The system earned an investment return of 29.86% in fiscal 2021, which ended June 30, 2021, as its investments increased in value $1.71 billion.
The system has averaged an investment return of 8.63 % a year over the past five years to rank in the top 5 percentile of pension systems of similar size across the nation. Its average return of 8.39% over the past 10 years ranks it in the top 23 percentile of pension systems of similar size across the nation, Callan reported.
The system’s target rate of return is 7.5% a year, Smith said.
As of June 30, 2021, the system’s unfunded liabilities totaled $198.4 million with a projected payoff period of 12-and-a-half years, she said.
The Highway Employees Retirement System has more than 6,000 working and retired members.
The system paid out $125.6 million in retirement benefits in fiscal 2022, Smith said.
The employer paid $27.9 million into the system in fiscal 2022, while employees contributed $11.9 million into the system, she said. The state pays 14.9% of salary into the system, while working members pay 7% of their salary into the system.
As of June 30, 2021, the system had 3,367 working members with an average salary of $46,532 a year and 306 other working members in the deferred retirement with an average salary of $31,917 a year, she said.

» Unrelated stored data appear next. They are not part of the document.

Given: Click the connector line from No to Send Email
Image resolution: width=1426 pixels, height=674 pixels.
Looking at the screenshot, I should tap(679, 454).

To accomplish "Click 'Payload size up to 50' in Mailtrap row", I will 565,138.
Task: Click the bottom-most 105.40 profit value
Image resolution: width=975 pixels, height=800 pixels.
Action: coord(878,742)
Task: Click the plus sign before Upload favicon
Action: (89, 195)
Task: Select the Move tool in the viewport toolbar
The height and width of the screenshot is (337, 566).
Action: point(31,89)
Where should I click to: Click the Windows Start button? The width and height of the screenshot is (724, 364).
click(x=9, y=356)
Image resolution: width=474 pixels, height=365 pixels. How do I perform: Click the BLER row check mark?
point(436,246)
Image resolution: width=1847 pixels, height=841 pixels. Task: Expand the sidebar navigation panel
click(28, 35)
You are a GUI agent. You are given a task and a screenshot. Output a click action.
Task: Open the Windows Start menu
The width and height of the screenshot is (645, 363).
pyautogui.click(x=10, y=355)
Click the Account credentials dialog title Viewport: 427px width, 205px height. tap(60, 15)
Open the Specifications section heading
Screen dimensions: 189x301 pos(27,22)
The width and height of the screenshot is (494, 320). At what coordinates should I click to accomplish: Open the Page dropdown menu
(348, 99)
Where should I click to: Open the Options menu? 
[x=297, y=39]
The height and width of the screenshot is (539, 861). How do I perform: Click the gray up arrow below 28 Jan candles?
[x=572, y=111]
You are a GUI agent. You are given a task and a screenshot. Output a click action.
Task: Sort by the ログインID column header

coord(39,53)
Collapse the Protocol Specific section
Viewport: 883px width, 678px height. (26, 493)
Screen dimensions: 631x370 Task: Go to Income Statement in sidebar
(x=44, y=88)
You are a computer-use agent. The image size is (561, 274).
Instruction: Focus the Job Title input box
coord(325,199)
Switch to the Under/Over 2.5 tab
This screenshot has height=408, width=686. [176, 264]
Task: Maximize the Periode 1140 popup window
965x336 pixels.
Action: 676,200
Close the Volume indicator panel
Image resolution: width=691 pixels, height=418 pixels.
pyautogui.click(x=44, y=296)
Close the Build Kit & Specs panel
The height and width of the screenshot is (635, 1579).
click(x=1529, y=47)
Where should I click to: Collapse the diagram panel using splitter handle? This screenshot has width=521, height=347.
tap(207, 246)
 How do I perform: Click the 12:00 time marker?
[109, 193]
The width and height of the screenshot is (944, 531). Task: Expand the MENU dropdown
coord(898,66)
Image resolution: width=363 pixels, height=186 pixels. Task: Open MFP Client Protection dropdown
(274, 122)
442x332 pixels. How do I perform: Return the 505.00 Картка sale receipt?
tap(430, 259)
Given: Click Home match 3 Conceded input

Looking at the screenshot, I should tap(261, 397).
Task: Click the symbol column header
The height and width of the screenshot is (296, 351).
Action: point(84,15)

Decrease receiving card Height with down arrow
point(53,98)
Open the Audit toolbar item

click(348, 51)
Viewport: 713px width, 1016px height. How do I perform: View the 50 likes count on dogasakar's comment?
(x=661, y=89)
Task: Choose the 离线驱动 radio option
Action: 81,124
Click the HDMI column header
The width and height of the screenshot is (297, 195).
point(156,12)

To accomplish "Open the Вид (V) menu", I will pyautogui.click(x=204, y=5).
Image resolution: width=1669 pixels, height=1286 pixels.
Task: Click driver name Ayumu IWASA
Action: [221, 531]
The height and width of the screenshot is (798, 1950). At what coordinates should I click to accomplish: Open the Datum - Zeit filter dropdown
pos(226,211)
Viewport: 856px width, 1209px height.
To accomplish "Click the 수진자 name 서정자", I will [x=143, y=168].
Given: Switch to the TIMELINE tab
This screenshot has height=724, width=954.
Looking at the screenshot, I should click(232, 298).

As of June 30, 2021, the highway retirement system also had 2,603 service retirees with an average benefit of $34,874 a year, 415 disabled retirees with an average benefit of $16,971 a year and 517 beneficiaries with an average benefit of $15,908 a year, she said.
The Arkansas Judicial Retirement System — created by the General Assembly through Act 365 of 1953 — is for the state’s Supreme Court, Court of Appeals and circuit judges.
In fiscal 2022, the value of the Judicial Retirement System’s domestic stock investments declined from $131 million on June 30, 2021 to $108.9 million, while the value of its international stock market investments dropped from $49.9 million to $32.1 million, according to Callan.
The system’s domestic bond investments slipped in value from $139.8 million on June 30, 2021, to $122.5 million on June 30, 2022, while real estate investments increased in value from $26.2 million to $33.2 million, Callan reported.
This comes on the heels of the system’s seeing an investment return of 25.99% in fiscal 2021, ending that fiscal year valued at $347.2 million.
The system has averaged an investment return of 6.28% a year over the past five years to rank in the top 45% of pension systems of similar size and 7.05% a year over the past 20 years to rank in the top 39% of pension systems of similar size, Callan reported.
The system’s target rate of return is 5.75% a year.
As of June 30, 2021, the system’s unfunded liabilities totaled $5.9 million, according to the system.
The system has more than 300 working and retired members.
In fiscal year 2022, the system paid out $17.06 million in retirement benefits, while the employers contributed $8.6 million to the system and working members contributed $1.3 million to the system, according to the system.
The system includes 145 working members with an average annual pay of $181,097 and 176 retired members with average annual benefits of $97,386 a year.